Everything from the line that contains "This screenshot has width=1520, height=784." to the final line of the data, both ends included, must be set down exactly, apart from the pictures.

──────────

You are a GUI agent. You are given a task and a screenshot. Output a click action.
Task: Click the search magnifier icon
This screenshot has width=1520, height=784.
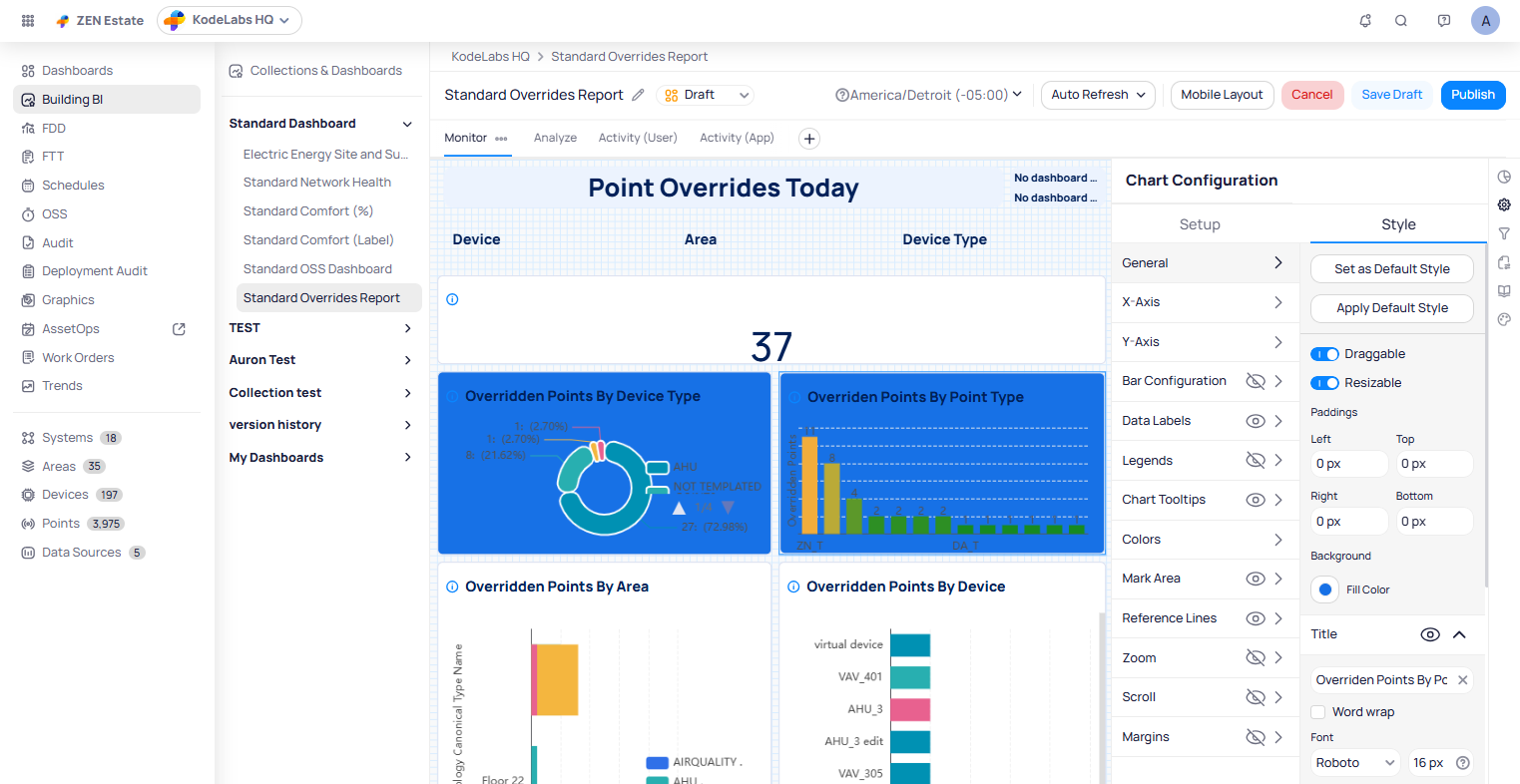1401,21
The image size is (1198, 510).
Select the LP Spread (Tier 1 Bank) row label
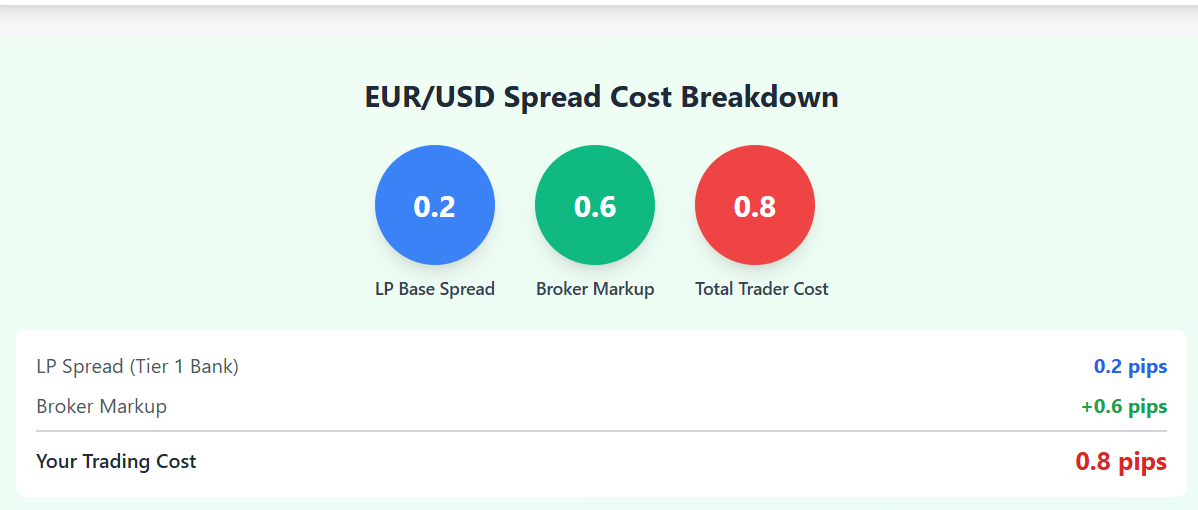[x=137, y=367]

──────────

# Answer section
This screenshot has width=1520, height=784.
1401,21
The image size is (1198, 510).
Select the LP Spread (Tier 1 Bank) row label
[x=137, y=367]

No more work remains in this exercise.